The first imponderable involved the real character of
Umurbrogol, which aerial photos indicated as a rather gently rounded
north-south hill, commanding the landing beaches some 2,000-4,000 yards
distant. Viewed in these early photos, the elevated terrain appeared
clothed in jungle scrub, which was almost entirely removed by the
preparatory bombardment and then subsequent heavy artillery fire
directed at it. Instead of a gently rounded hill, the Umurbrogol area
was in fact a complex system of sharply uplifted coral ridges, knobs,
valleys, and sinkholes. It rose above the level remainder of the island
from 50 to 300 feet, and provided excellent emplacements for cave and
tunnel defenses. The Japanese had made the most of what this terrain
provided during their extensive period of occupation and defensive
preparations.
The second imponderable facing the Marines was the
plan developed by Colonel Kunio Nakagawa, the officer who was to command
the force on Peleliu, and his superior, Lieutenant General Sadae Inoue,
back on Koror. Their concept of defense had changed considerably from
that which was experienced by General Rupertus at Guadalcanal and Cape
Gloucester, and, in fact, negated his concept of a tough, but quick
campaign.
Instead of relying upon a presumed moral superiority
to defeat the attackers at the beach, and then to use bushido
spirit and banzai tactics to throw any survivors back into the
sea, Peleliu's defenders would delay the attacking Marines as long as
they could, attempting to bleed them as heavily as possible. Rather than
depending upon spiritual superiority, they would combine the devilish
terrain with the stubborn, disciplined, Japanese soldiers to relinquish
Peleliu at the highest cost to the invaders. This unpleasant surprise
for the Marines marked a new and important adjustment to the Japanese
tactics which were employed earlier in the war.

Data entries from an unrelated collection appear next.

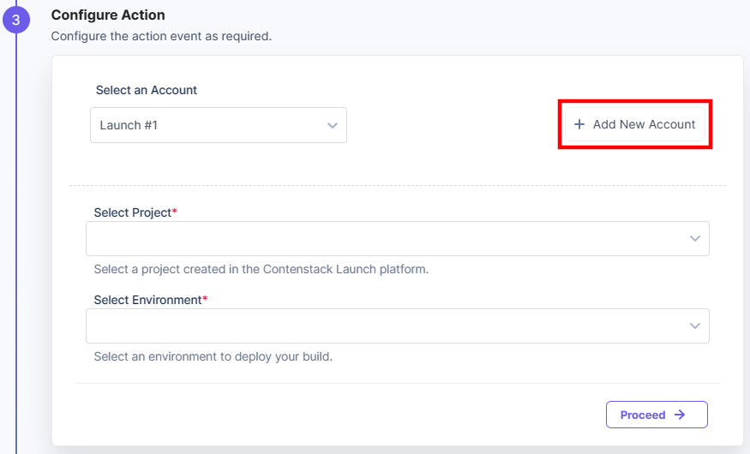Click the Select an Account label
The width and height of the screenshot is (750, 454).
tap(147, 90)
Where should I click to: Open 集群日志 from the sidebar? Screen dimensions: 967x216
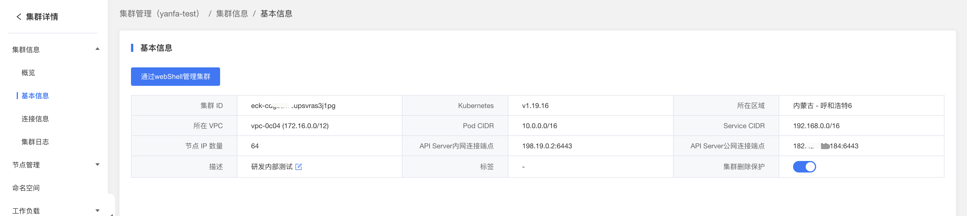[35, 142]
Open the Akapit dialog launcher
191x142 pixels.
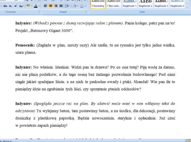coord(85,12)
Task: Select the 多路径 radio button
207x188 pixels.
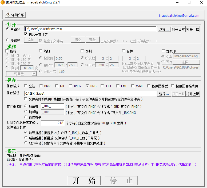Action: [x=7, y=40]
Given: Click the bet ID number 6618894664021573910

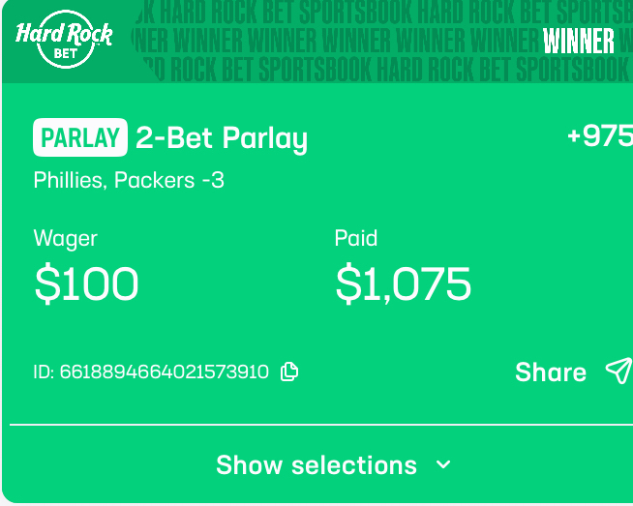Looking at the screenshot, I should click(x=165, y=372).
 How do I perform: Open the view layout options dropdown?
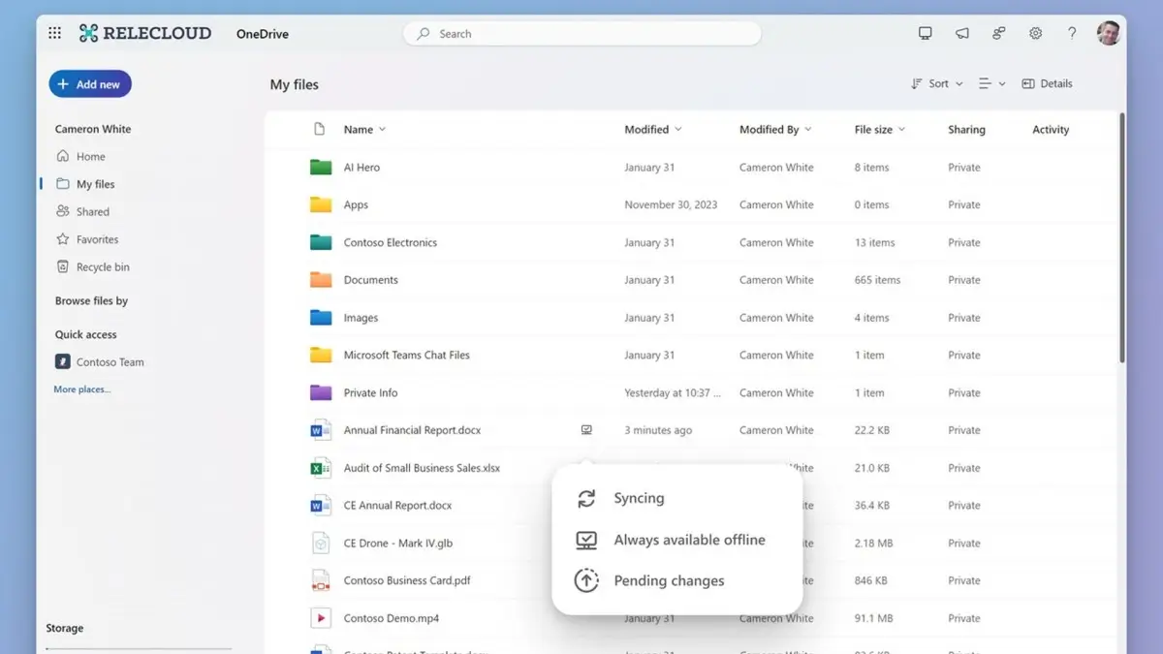tap(991, 84)
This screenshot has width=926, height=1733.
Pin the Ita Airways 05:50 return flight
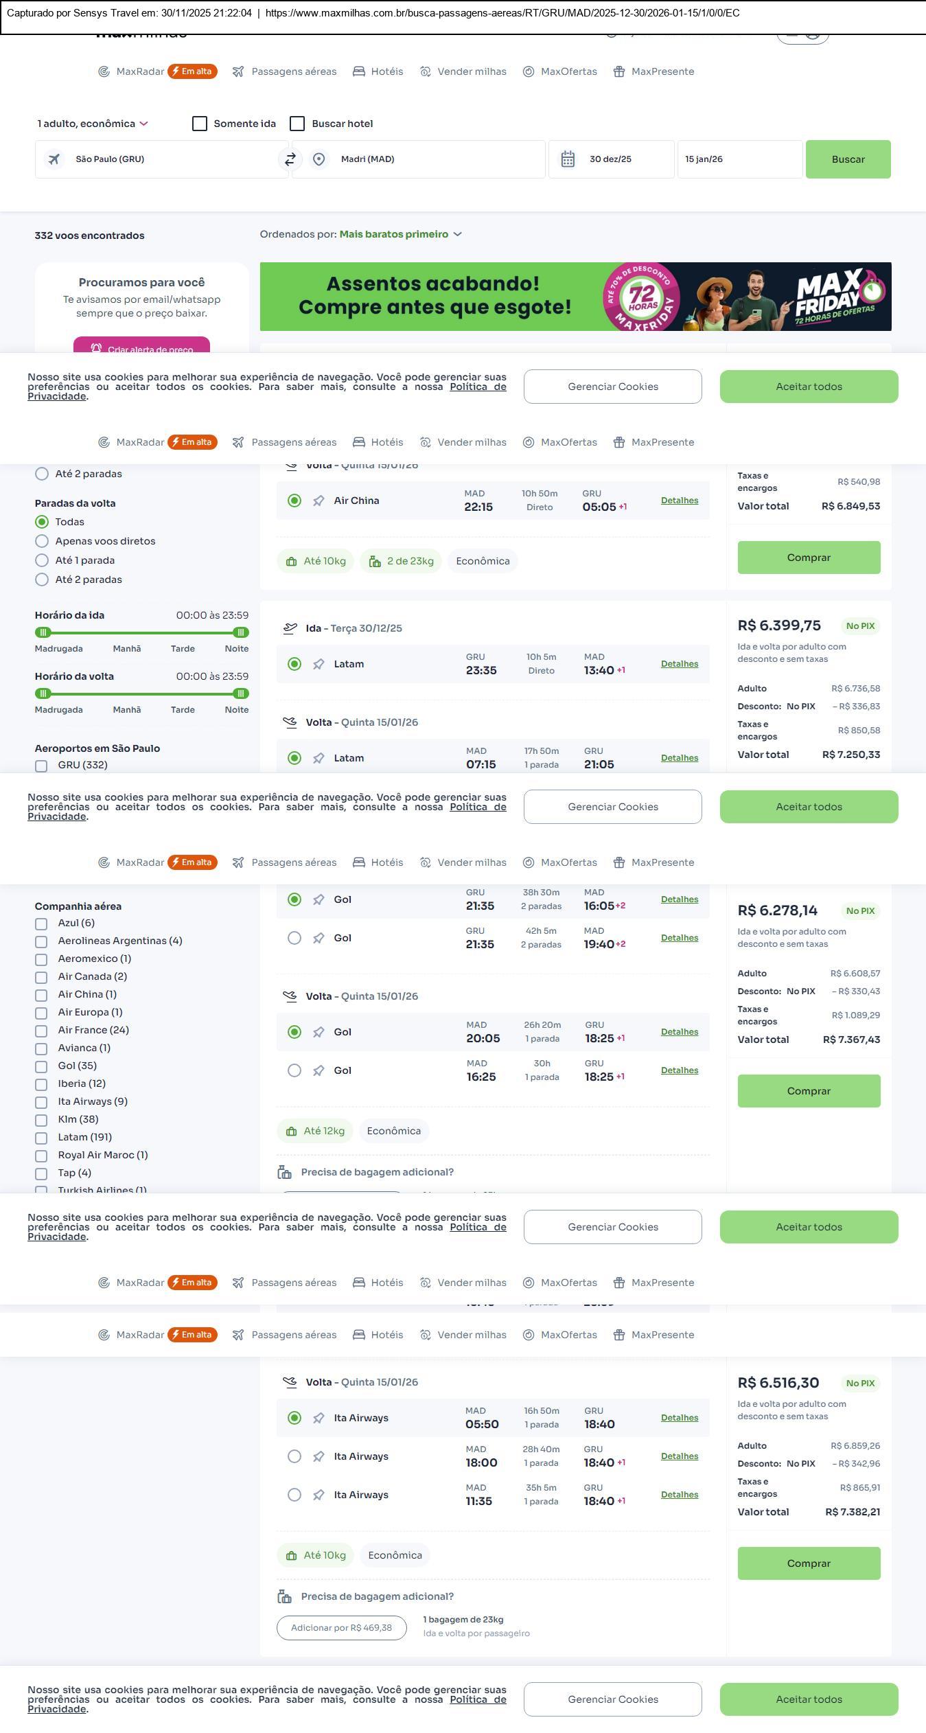tap(319, 1419)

Little or nothing during the trip into the beaches
and the touchdown revealed the character of the revised Japanese
tactical plan to the five Marine assault battalions. Bouncing across
almost half a mile of coral fronting the landing beaches (White 1 and 2,
Orange 1, 2, and 3), the tractors passed several hundred "mines,"
intended to destroy any craft which approached or ran over them. These
"mines" were aerial bombs, set to be detonated by wire control from
observation points onshore . However, the preliminary bombardment had so
disrupted the wire controls, and so blinded the observers, that the
defensive mining did little to slow or destroy the assaulting
tractors.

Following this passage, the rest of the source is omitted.